REQUISITOS:
**A)** En el texto sobre el referéndum de Crimea, ¿qué porcentaje de los habitantes de Simferopol votó según las noticias que se mencionan?
**B)** Reescriba en forma de lista el párrafo del texto sobre el referéndum de Crimea que comienza con "Porque no me cabe duda alguna", conservando sus datos principales.
**C)** Prosiga el texto sobre el referéndum de Crimea a partir de su última oración.

Porque no me cabe duda alguna que los rusohablantes de Crimea que votaran en marzo en ese referéndum, claramente ilegal y torcidamente preparado, lo hicieron por su unificación con Rusia. Estoy seguro de que todas las noticias que me llegaron de allá son ciertas: que votaron el 123 % de los habitantes de Simferopol; que ya con el 50% de las urnas escrutadas se anunció que el 95 % había votado a favor; que en la misma papeleta no había posibilidad siquiera de votar en contra... No tengo duda alguna de que se ha tratado de uno de los referéndums más trucados desde tiempos de Stalin.

FILAS DE DATOS:

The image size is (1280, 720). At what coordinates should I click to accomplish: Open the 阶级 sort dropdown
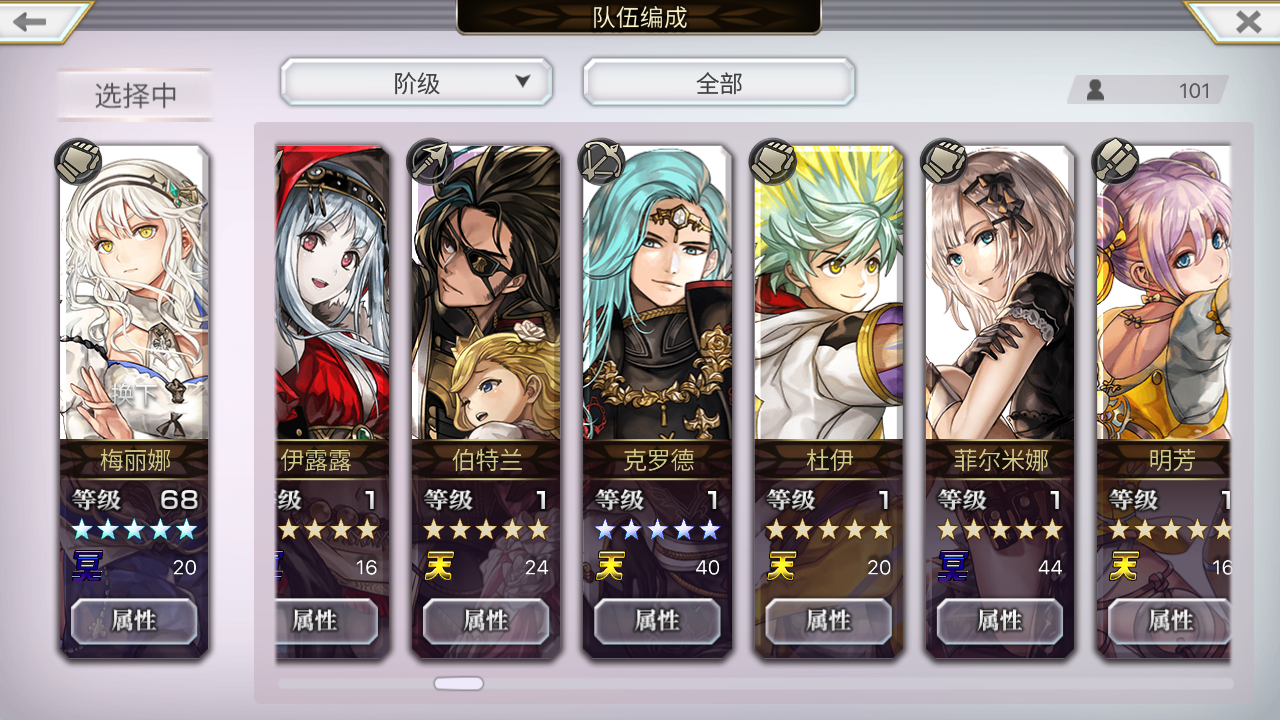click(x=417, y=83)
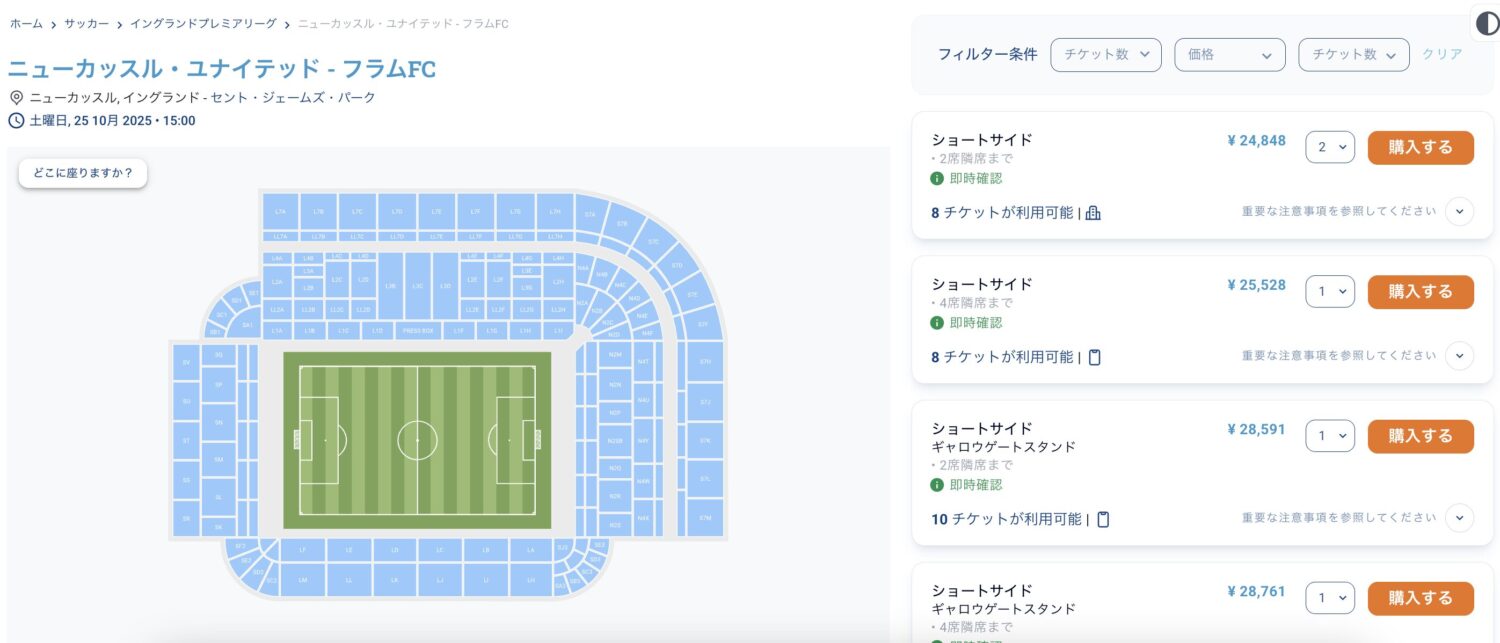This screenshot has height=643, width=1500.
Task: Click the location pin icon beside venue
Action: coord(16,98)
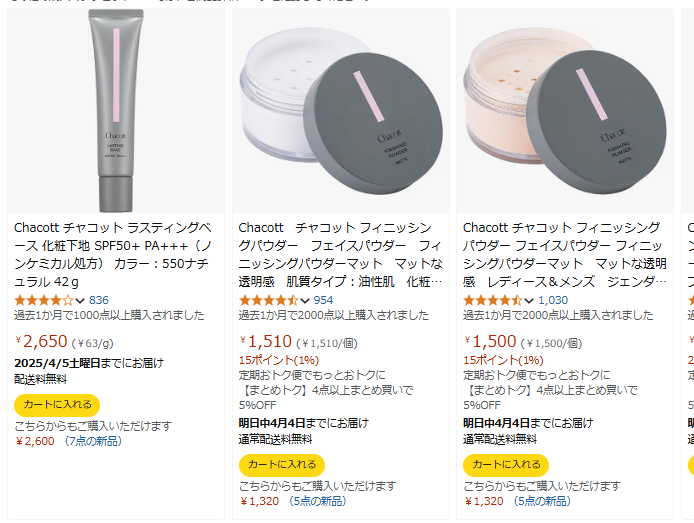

TAREAS RESUELTAS:
**A)** El 123 % de los habitantes.

**B)**
- Los rusohablantes de Crimea votaron en marzo a favor de la unificación con Rusia, en un referéndum claramente ilegal y torcidamente preparado.
- Según las noticias recibidas, votó el 123 % de los habitantes de Simferopol.
- Con solo el 50 % de las urnas escrutadas se anunció que el 95 % había votado a favor.
- La papeleta no ofrecía siquiera la posibilidad de votar en contra.
- Se trata de uno de los referéndums más trucados desde tiempos de Stalin.

**C)**
Y sin embargo estoy seguro de que muchos de los crimeos que lo hayan hecho habrán votado realmente a favor de incluirse en Rusia. Pero no porque añoren la Santa Rusia, la de los zares y los santos locos. En realidad, lo que ellos echan de menos, lo que ellos -y millones más en un vasto territorio desde Brest hasta Vladivostok- quisieran recuperar, al menos sentimentalmente, es la Unión Soviética. Rusia sólo tiene sentido para muchos rusófonos si se identifica con la URSS. Y es que la realidad indiscutible es que la herencia más profunda que la URSS haya dejado no es otra que la del Homo Sovieticus: la identidad antropológica y profunda del sentirse soviéticos.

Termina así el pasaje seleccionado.